A teoria de Sarmiento influenciou seu sucessor na Presidência, Julio Argentino Roca (1843-1914), responsável por iniciar a Campanha do Deserto, em que, sob a justificativa de “levar civilização aos rincões do País”, o Exército argentino assassinou comunidades inteiras de índios ranqueles e araucanos, entre outros. Não há consenso quanto ao número de mortes provocadas pela campanha, mas historiadores renomados falam em genocídio ou em “impulso genocida”.

Essas etnias, porém, não foram totalmente exterminadas, tanto que a população do interior da Argentina guarda traços desses povos, e há pequenos grupos que mantêm os idiomas originários. Declarações do tipo também já foram feitas por membros de diferentes partidos e classes sociais e intelectuais. O escritor argentino Jorge Luis Borges, por exemplo, dizia que “os argentinos são europeus nascidos no exterior”.

No Fórum Econômico de Davos, em 2018, o ex-presidente Mauricio Macri afirmou na abertura de seu discurso, como forma de cumprimentar a plateia, que “somos todos descendentes da Europa”. Já o peronista Carlos Menem, também ex-presidente, negou em um discurso na Universidade de Maastricht, na Holanda, em 1993, que o País tivesse negros.

No mesmo evento, ao ser questionado sobre a escravidão na Argentina, disse que, em 1813, ano da abolição, os poucos negros já haviam morrido, e que, então, aquilo era “um problema brasileiro”. Agora foi a vez de Fernández, que se apresenta como um nome de centro-esquerda e tem vínculos com organizações que defendem as minorias e os indígenas.

_Material fornecido_:
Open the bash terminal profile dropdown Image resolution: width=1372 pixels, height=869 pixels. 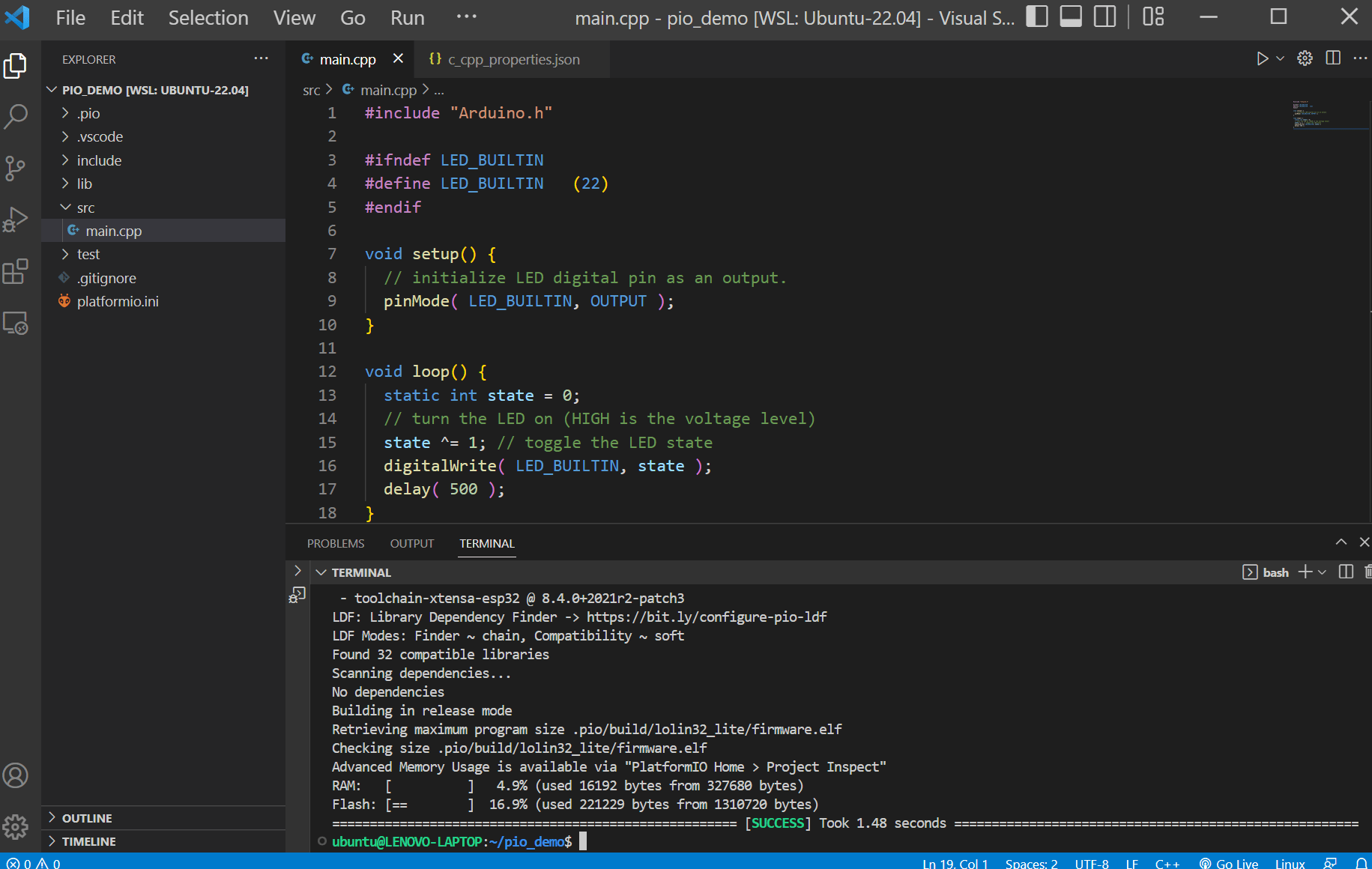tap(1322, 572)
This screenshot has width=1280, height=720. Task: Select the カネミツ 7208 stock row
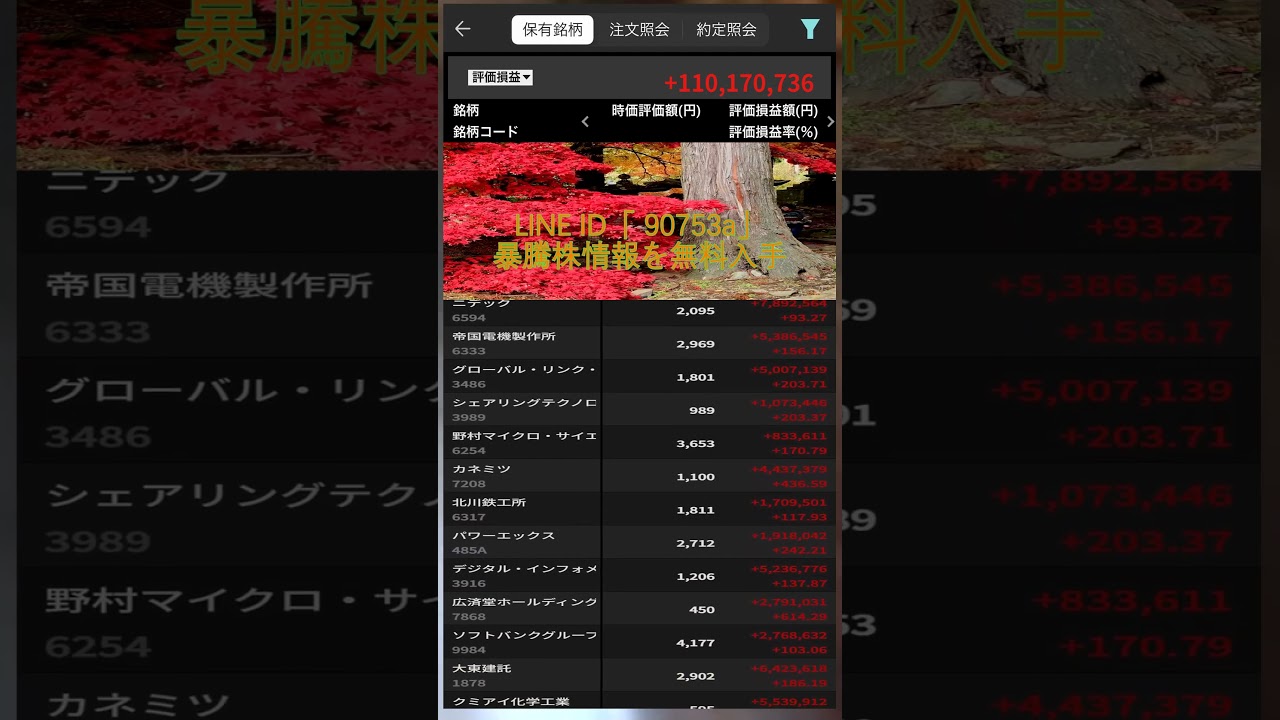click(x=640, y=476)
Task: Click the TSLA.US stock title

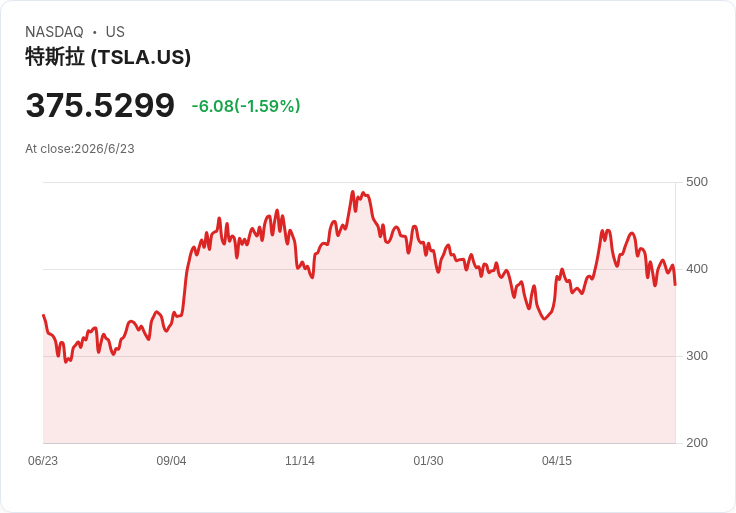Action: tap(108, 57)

_Enunciado da tarefa_:
Responda, com base no trecho sobre declarações de presidentes argentinos:
(a) Quem foi o responsável por iniciar a Campanha do Deserto?
(b) Em que evento e em que ano Mauricio Macri afirmou que "somos todos descendentes da Europa"?
(c) Segundo Carlos Menem, em que ano ocorreu a abolição na Argentina?
As entradas não têm relação com o trecho.

_Solução do problema_:
(a) Julio Argentino Roca.
(b) No Fórum Econômico de Davos, em 2018.
(c) Em 1813.